Bildung Kulturell Ganzjährig

Rassismus-Mahnmal Berlin: Denkmal für Opfer von Polizeigewalt

Das Mahnmal für die Opfer von Rassismus und Polizeigewalt in Berlin ist ein zentraler Ort des Gedenkens und der politischen Auseinandersetzung mit struktureller Gewalt und Diskriminierung. Das selbst initiierte Denkmal auf dem Oranienplatz entstand aus der Initiative lokaler Aktivist:innen, die mit seiner Errichtung eine sichtbare Erinnerung an die zahlreichen Opfer rassistischer Übergriffe und polizeilicher Willkür schaffen wollten. Besonders betont wird hier die Erinnerung an Menschen, deren Leben durch rassistische Gewalt oder gewaltsame Polizeieinsätze beendet wurden – ein Thema, das in der deutschen Gesellschaft oft unsichtbar bleibt.

Das Mahnmal zeichnet sich durch eine klare Botschaft aus: Es steht für die Forderung nach Gerechtigkeit und die Anerkennung von Leid, das oft von Behörden ignoriert oder verharmlost wird. Die Initiative entstand aus der Wut über fehlende offizielle Gedenkstätten und die systematische Ausgrenzung betroffener Communities. Durch die Platzierung im öffentlichen Raum soll das Denkmal nicht nur Mahnung, sondern auch Ort des Austauschs und der Solidarität werden – ein Raum, in dem Betroffene und Unterstützer:innen gemeinsam gegen Rassismus und Polizeigewalt protestieren können.

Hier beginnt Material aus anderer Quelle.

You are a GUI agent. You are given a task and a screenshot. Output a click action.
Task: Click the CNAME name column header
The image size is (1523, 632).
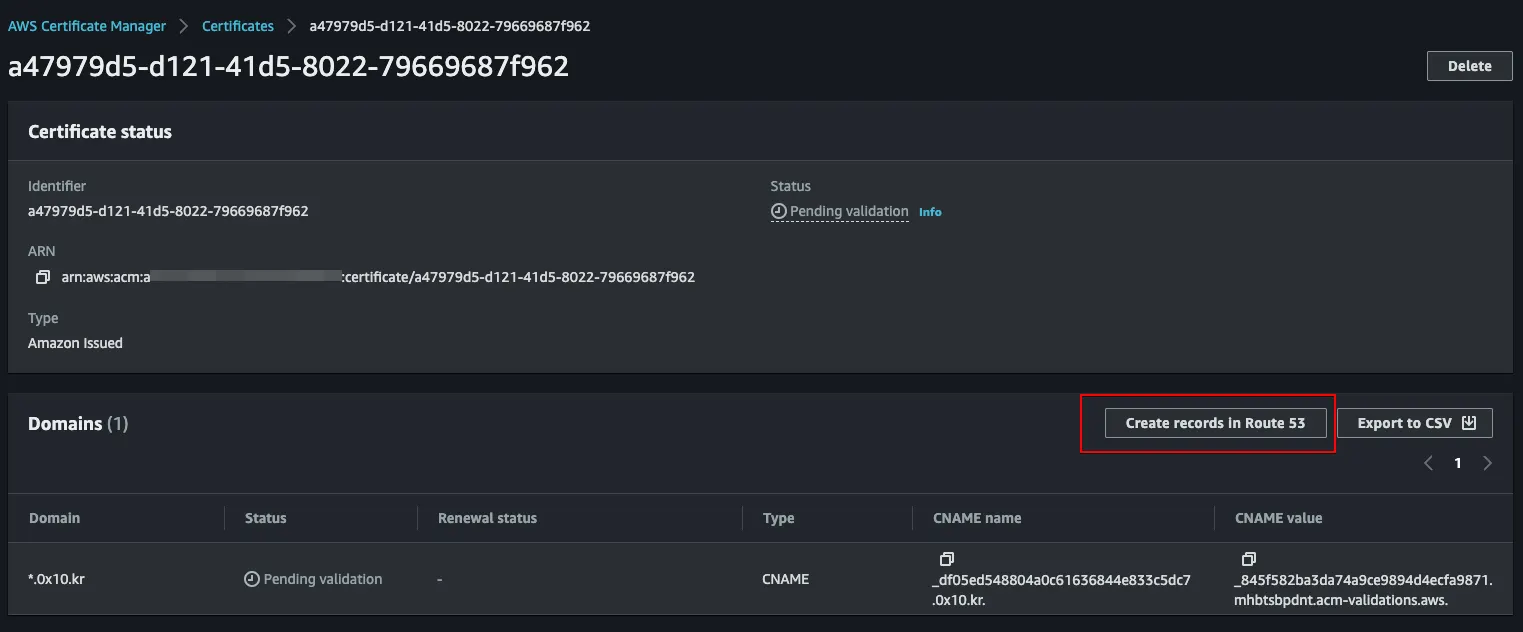click(x=977, y=518)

Doch die Existenz des Denkmals war von Anfang an mit Konflikten verbunden. Nach seiner Errichtung geriet es wiederholt in den Fokus von Behörden, die sein Fortbestehen infrage stellten. So wurde das Denkmal bereits mehrfach als „illegal“ eingestuft oder durch Eingriffe wie Reinigungsmaßnahmen des Grünflächenamts beeinträchtigt. Betroffene und Aktivist:innen sehen darin einen respektlosen Umgang mit dem Gedenken und eine gezielte Schwächung antirassistischer Initiativen. Die Debatte um das Denkmal spiegelte damit auch die Spannungen zwischen zivilgesellschaftlichem Engagement und behördlicher Regulierung wider.

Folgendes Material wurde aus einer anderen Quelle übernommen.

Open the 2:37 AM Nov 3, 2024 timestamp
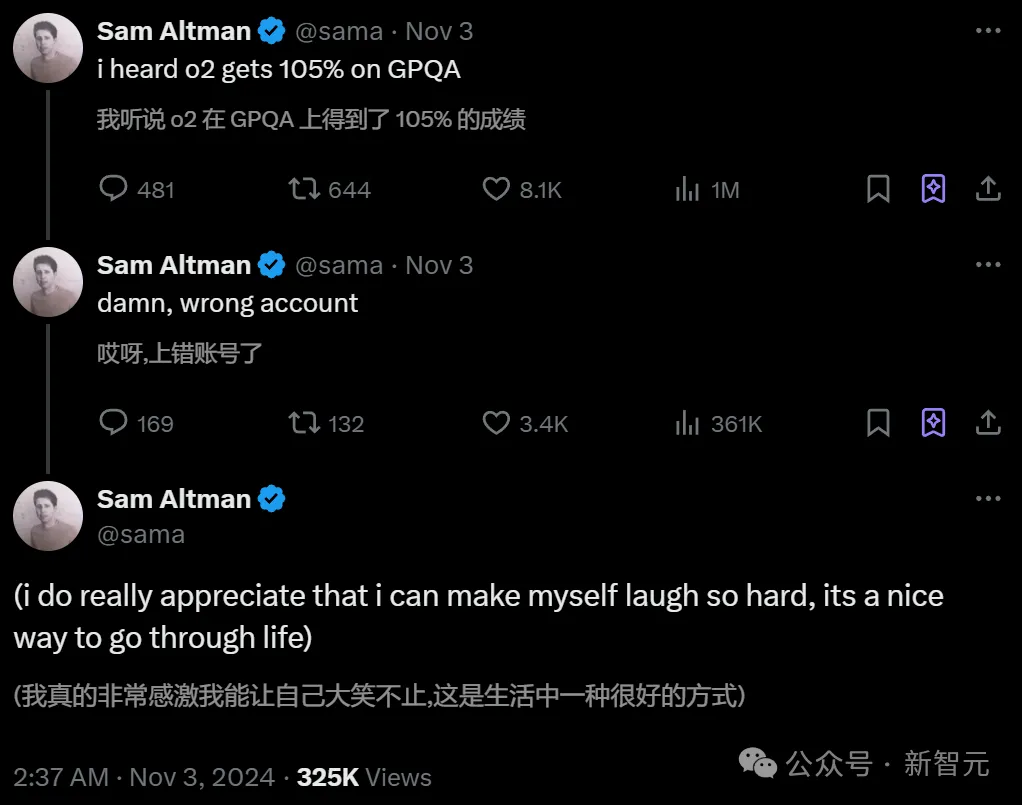 [144, 777]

Trotz dieser Hindernisse bleibt das Mahnmal ein Symbol des Widerstands und der Erinnerung. Es zeigt, wie sich marginalisierte Gruppen selbst zu Wort melden, wenn offizielle Institutionen versagen. Der Oranienplatz, umgeben von historischen Orten wie dem Checkpoint Charlie oder dem Holocaust-Mahnmal, wird so zu einem weiteren Schauplatz der deutschen Erinnerungskultur – allerdings mit Fokus auf ein oft tabuisiertes Kapitel: die Gewalt gegen Menschen mit Migrationshintergrund oder rassistisch diskriminierte Personen durch staatliche Strukturen.

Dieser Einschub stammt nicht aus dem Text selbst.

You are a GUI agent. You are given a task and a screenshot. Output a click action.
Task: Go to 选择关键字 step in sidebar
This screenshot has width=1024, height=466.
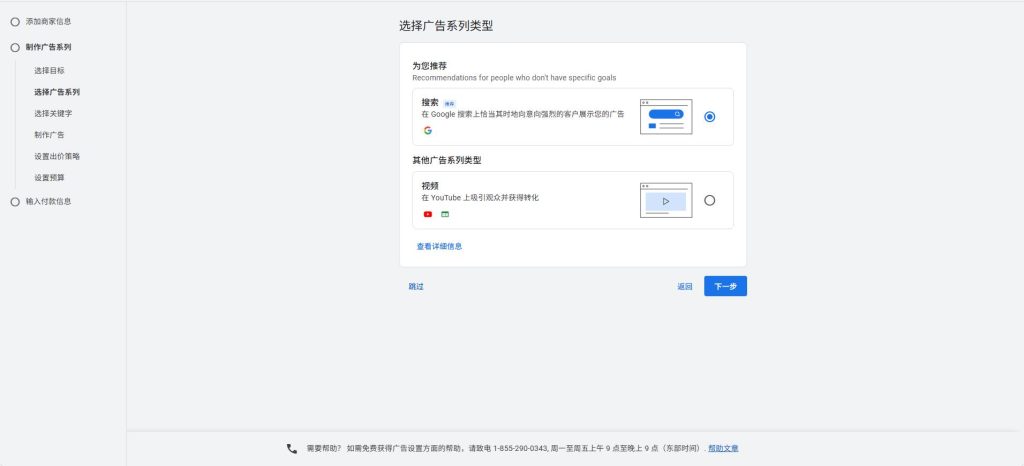(53, 113)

Für Besucher:innen und Aktivist:innen ist das Denkmal nicht nur ein Ort der Trauer, sondern auch ein Ort der Hoffnung. Es lädt ein, sich mit den Ursachen von Rassismus auseinanderzusetzen und sich für eine Gesellschaft einzusetzen, in der solche Gewalt keine Rolle mehr spielt. Mit seiner Präsenz auf dem Oranienplatz wird das Mahnmal zu einem lebendigen Teil der Berliner Erinnerungslandschaft – ein Mahnmal, das zeigt, dass Gedenken auch dann möglich ist, wenn es nicht von oben verordnet wird.